- _How to complete this task_:
Output everything from the line containing "The width and" down to the line containing "comment-text: 杨枝甘露半糖：快跑 is" as a numbered list, leaving out blank lines.
*** Supplied information ***
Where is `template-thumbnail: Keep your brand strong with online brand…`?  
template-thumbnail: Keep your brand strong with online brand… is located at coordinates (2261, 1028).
***
*** Supplied information ***
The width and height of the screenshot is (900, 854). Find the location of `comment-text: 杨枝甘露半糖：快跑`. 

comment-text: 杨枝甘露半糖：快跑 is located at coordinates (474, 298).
***
*** Supplied information ***
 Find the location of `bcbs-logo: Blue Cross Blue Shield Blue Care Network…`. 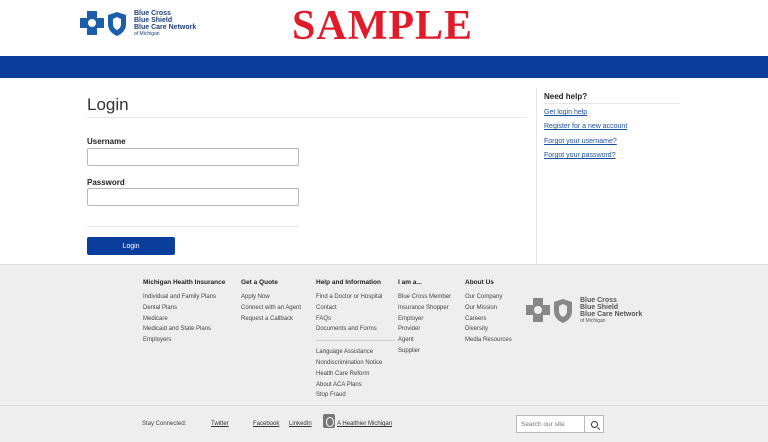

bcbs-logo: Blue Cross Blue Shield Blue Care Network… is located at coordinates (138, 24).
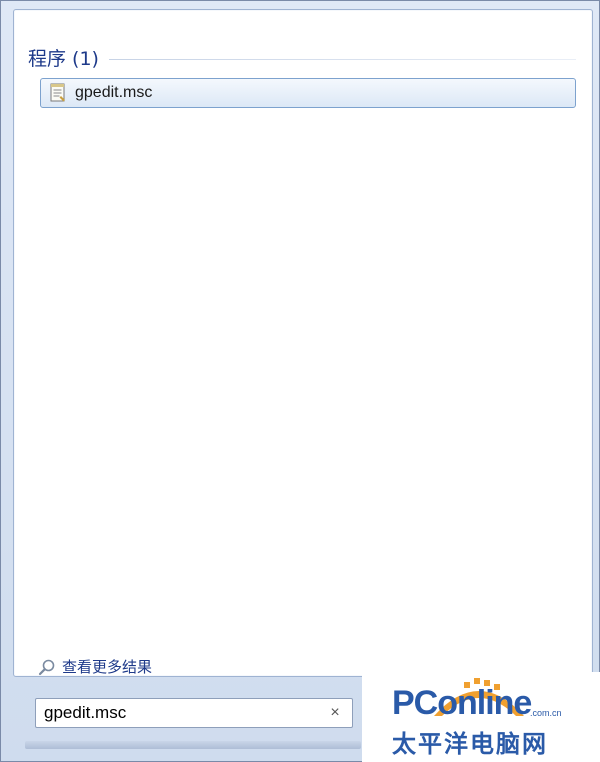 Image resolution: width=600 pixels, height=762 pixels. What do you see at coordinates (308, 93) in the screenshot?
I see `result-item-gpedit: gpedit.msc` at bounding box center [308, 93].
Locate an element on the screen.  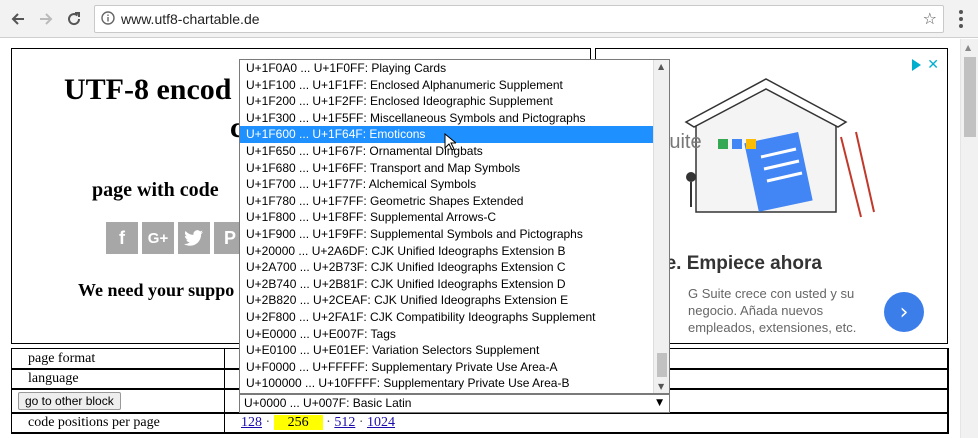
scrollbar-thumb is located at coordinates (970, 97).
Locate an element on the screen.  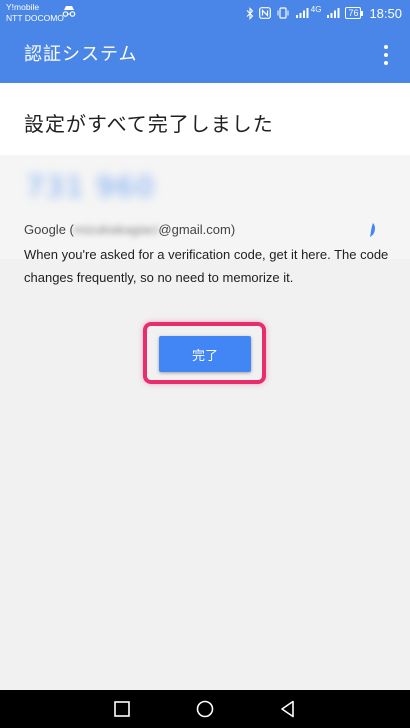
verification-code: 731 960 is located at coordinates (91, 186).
***
- _Response_:
1. The width and height of the screenshot is (900, 854). Find the location of `comment-text: 杨枝甘露半糖：快跑`. 
2. comment-text: 杨枝甘露半糖：快跑 is located at coordinates (474, 298).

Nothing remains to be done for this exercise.